A Pinot Noir se sente em casa no terroir da Patagônia

O italiano Piero Incisa pôs na garrafa a imagem fotográfica da região

Saul Galvão e Luiz Horta,

19 de março de 2009 | 10h59

Um jantar com vinho pode mudar sua vida - como a de Piero Incisa, que virou ao contrário. A história parece um conto moral de Eric Rohmer. Com carreira bem-sucedida nas finanças, Piero foi fazer doutorado em Nova York. Jantando com a prima, numa noite de 2001, provou um vinho que ela levara.
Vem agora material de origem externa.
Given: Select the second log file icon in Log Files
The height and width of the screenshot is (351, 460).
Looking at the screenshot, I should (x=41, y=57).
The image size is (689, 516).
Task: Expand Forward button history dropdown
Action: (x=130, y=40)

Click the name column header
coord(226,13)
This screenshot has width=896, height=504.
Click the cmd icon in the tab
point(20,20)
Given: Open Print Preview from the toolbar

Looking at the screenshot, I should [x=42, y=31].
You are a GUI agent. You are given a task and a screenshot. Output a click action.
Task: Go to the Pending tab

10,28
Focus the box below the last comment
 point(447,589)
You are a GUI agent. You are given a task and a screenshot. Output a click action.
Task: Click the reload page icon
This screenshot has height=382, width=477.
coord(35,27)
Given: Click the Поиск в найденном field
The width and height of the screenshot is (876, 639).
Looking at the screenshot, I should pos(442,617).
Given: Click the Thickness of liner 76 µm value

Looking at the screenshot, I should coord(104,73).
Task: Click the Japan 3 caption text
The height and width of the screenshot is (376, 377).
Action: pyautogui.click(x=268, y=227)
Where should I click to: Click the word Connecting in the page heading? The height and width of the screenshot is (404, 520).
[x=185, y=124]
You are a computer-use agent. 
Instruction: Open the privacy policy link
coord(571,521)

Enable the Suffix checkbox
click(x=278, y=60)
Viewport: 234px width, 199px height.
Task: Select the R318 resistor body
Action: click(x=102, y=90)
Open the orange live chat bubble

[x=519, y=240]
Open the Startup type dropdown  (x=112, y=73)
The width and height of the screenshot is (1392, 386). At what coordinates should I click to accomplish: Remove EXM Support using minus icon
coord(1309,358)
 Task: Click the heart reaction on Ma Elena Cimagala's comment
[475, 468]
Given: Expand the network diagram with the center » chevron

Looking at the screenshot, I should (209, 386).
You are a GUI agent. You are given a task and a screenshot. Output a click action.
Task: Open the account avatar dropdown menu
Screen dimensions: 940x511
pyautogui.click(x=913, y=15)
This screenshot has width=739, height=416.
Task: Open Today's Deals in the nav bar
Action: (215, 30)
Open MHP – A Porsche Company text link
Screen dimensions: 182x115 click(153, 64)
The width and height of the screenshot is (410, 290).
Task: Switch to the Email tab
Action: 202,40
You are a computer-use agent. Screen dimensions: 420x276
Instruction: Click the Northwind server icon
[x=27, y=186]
Ao desafio "que vinho é este?", respondeu rindo, parecia tão fácil: "Um Borgonha, não sei de qual comuna." Ela: "Da comuna da Patagônia." É preciso dizer que a prima é a condessa Noemi Cinzano, dona da Bodega Noemia e produtora de bons Malbecs cheios de personalidade; e o sobrenome de Piero, Incisa della Rochetta, está ligado ao vinho na Toscana há cinco séculos - a família criou o Sassicaia. Mas isso não tira o valor da novelinha. Piero viajou para Rio Negro e visitou o vinhedo, praticamente abandonado. Localizou o proprietário. "O señor Piri parecia Marlon Brando como o poderoso chefão, chapéu enorme, 84 anos", ri. "Ele me disse: ‘Não te vendo este vinhedo porque você vai falir, isso daí não rende nada...’" Com muita negociação conseguiu alugá-lo por um ano. A safra foi vinificada nas instalações da Noemia pelo enólogo Hans Vinding-Diers e saiu como Chacra Trinta y Dos 2004. Com tenacidade, comprou o vinhedo, de 1932, e outro, de 1955, criando a Bodega Chacra (que daria origem ao vinho Chacra Cincuenta y Cinco). "Meu interesse é a Pinot, com expressão de terroir, cada vinhedo está sobre um tipo de solo, argila, calcário e areia. O 1932 é pé-franco. Imagine, tudo sem filoxera", entusiasma-se. "Quero um vinho sul-americano, não francês, que seja a imagem fotográfica da região no meu palato." A bodega Chacra impressiona, além do romantismo aventureiro que a palavra Patagônia evoca. Há riachos de água límpida de degelo, um vento constante e enlouquecedor, salgueiros exuberantes e patos negros de bico amarelo nadando. Paisagem lisérgica na sua irrealidade. Piero passa lá quatro meses por ano, e quer mais. "Este é meu projeto de vida. Quando não estou na Patagônia, minha cabeça está. Viajo para escolher cada barrica em François Frères, escolho as rolhas, cuido dos detalhes. Não tenho pressa. As leveduras são nativas, que levem quanto tempo precisem para a fermentação. Sou biodinamista, só engarrafo em dias flor do calendário de Maria Thun. O vinho age como quer, no seu ritmo,eu participo ajudando."